Bethesda’s VP of Marketing and PR, Pete Hines, took to Twitter over the weekend to answer several fans’ pressing Fallout 4 questions, and in doing so, he confirmed that the frame rate will remain consistent on both Sony’s and Microsoft’s current-gen consoles. In response to one gamer getting Fallout 4 and a PS4 for Christmas, Hines said that the fan will be “pleased” with the visual effects, and reconfirmed his penchant for playing the post-apocalyptic game on the PlayStation.

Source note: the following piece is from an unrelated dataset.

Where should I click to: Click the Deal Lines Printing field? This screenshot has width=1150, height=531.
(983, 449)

Hines’ verification of Fallout 4‘s uniform frame-rate for consoles will hopefully assuage the concerns stemming from certain fans’ graphics complaints once and for all, but of course, some people will more than likely never be satisfied, and continue to apply armchair criticism to the title. At any rate, most gamers can at least agree that the PC requirements for the forthcoming sequel in Bethesda’s popular retro-futuristic RPG series ought to help provide some pretty stellar results.

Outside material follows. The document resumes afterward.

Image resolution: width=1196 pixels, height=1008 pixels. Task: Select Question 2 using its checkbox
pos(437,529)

Speaking of the PC version, it comes on a DVD instead of a Blu-ray, and it’s being reported from Hines that the disc “doesn’t contain the entire game” even though there is “data on the disc”. Apparently, Fallout 4 will be installed using the physical disc, but the Bethesda executive says that most of the content “you will still have to download from Steam.”

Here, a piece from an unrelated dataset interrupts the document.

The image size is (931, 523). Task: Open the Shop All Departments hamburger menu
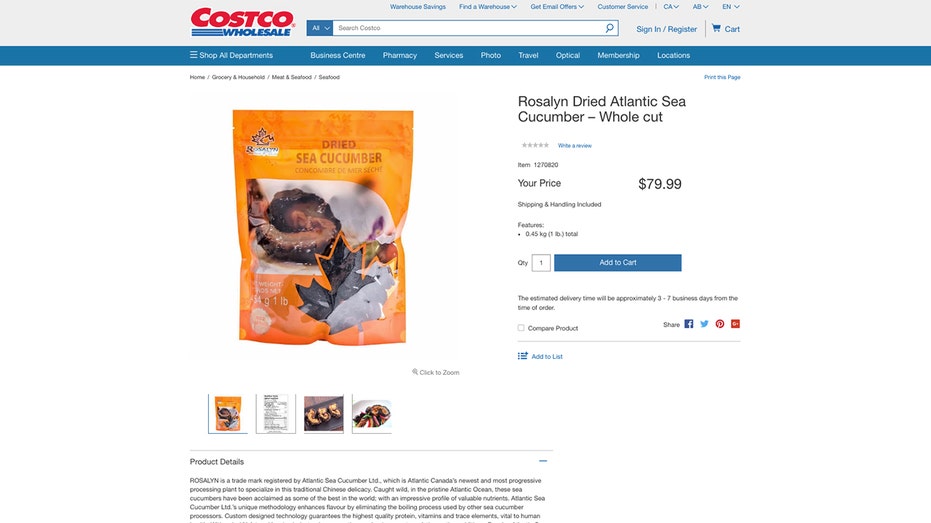194,55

@Mathew_J_Cooke solid 30 FPS. I play it all the time. I think you'll be pleased.— Pete Hines (@DCDeacon) October 14, 2015
As many fans are aware, it’s been previously reported that Fallout 4 will have double the assets of Skyrim, and with so much content to account for, it’s quite impressive that the power of modern day consoles will be able to maintain a smooth and unchanging output of 30 frames-per-second. However, while graphics are important, it should be noted that the visuals for current-gen systems like the PS4 and Xbox One shouldn’t take precedence over gameplay and story. Nevertheless, if a title’s display is lagging, then it would be near-impossible to enjoy the actual content of the release, so really, each element should work in harmony with one another.
Bethesda’s had trouble in the past with its games’ visual performances being lackluster at the outset, so it’s easy for most fans to take some of the company’s statements involving graphics with a shaker of salt. For example, when Skyrim went live, the fantasy-RPG was riddled with bugs, glitches, and frame-rate issues.
However, the studio has promised that it has learned from the errors made with previous titles, and that Skyrim‘s problems helped improve Fallout 4. So, assuming that Pete Hines’ claims of a “solid 30 FPS” for PS4 and Xbox One are true and that visual quality won’t degrade or encounter hang-ups on launch day (both of which are still possibilities), then fans should expect a sumptuous graphical feast once the game officially goes on sale.
Fallout 4 is set to release on November 10, 2015 for PC, PlayStation 4, and Xbox One.